■ Teks Pilihan ■

Muhammad Kace sejauh ini belum ditetapkan sebagai tersangka oleh kepolisian, Ia masih berstatus sebagai terlapor. Badan Reserse Kriminal (Bareskrim) Polri meningkatkan status penanganan perkara dugaan penistaan agama dalam konten yang diunggah oleh YouTuber Muhammad Kace alias Muhammad Kece beberapa waktu terakhir.
“Penyidik telah menemukan bukti awal yang cukup sehingga penyidik meningkatkan kasus ini dari penyelidikan menjadi penyidikan,” kata Kepala Bagian Penerangan Umum (Kabagpenum) Polri Kombes Ahmad Ramadhan kepada wartawan, Selasa (24/8).
Dia menjelaskan bahwa penyidik telah melakukan pemeriksaan terhadap pihak yang melaporkan YouTuber itu kepada kepolisian. Kemudian, kata dia, sejumlah saksi-saksi ahli seperti ahli IT, bahasa dan hukum agama juga telah dimintai keterangannya.
Dalam hal ini, kata dia, barang bukti berupa hasil tangkapan layar dan video-video yang beredar terkait perkara tersebut juga telah diamankan oleh penyidik.
“Sesuai dengan pasal 184 kUHAP ya. Ada keterangan saksi, keterangan saksi itu bisa kita ambil dari keterangan pelapor dan tentunya keterangan ahli dan petunjuk,” jelasnya.
Video tersebut, kata dia, telah dianalisis oleh polisi untuk kemudian diajukan agar diblokir oleh Kementerian Komunikasi dan Informatika (Kemenkominfo) RI.
“Video berpotensi kegaduhan memecah belah, maka dilakukan analisa, dilakukan verifikasi untuk dilakukan take down,” tambahnya.
Sebagai informasi, video ceramah Muhammad Kace menjadi kontroversi usai diunggah ke kanal YouTubenya. Salah satu yang mencuat ialah terkati kitab kuning dan Nabi Muhammad SAW yang diunggah dengan judul ‘Kitab Kuning Membingungkan’.

■ Tujuan Tugas ■
Jawablah pertanyaan berikut berdasarkan artikel tentang kasus Muhammad Kace di atas.
(a) Siapa yang menyatakan bahwa kasus ini ditingkatkan dari penyelidikan menjadi penyidikan?
(b) Saksi ahli di bidang apa saja yang telah dimintai keterangan?
(c) Kementerian apa yang diminta untuk memblokir video tersebut?

■ Daftar Data ■
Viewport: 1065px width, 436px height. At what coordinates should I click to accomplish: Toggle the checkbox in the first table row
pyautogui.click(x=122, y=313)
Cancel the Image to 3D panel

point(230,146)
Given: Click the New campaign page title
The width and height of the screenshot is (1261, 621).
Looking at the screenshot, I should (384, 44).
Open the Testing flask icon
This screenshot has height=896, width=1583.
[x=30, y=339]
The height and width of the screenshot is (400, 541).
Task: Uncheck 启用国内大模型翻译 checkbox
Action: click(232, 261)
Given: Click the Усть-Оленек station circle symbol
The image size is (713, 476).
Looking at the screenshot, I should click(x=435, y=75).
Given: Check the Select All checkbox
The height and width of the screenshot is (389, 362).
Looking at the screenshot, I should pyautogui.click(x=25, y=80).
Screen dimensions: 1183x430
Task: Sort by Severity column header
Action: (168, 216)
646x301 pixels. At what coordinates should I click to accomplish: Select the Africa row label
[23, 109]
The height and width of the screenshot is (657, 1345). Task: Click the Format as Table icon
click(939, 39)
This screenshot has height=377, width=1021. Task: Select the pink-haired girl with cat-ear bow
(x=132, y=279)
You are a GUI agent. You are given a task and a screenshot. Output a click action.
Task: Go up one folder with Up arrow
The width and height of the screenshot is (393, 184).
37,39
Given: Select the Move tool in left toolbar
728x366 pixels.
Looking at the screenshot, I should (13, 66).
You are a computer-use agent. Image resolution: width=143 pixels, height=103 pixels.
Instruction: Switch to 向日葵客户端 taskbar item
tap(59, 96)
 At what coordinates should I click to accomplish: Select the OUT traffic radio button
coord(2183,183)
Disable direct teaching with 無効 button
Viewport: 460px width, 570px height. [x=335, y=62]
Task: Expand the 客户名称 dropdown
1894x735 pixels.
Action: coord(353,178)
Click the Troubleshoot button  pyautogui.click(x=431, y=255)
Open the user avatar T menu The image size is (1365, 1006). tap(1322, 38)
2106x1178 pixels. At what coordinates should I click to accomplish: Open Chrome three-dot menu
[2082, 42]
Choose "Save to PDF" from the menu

■ Jawaban Latihan ■
(a) Kepala Bagian Penerangan Umum (Kabagpenum) Polri Kombes Ahmad Ramadhan.
(b) Ahli IT, bahasa, dan hukum agama.
(c) Kementerian Komunikasi dan Informatika (Kemenkominfo) RI.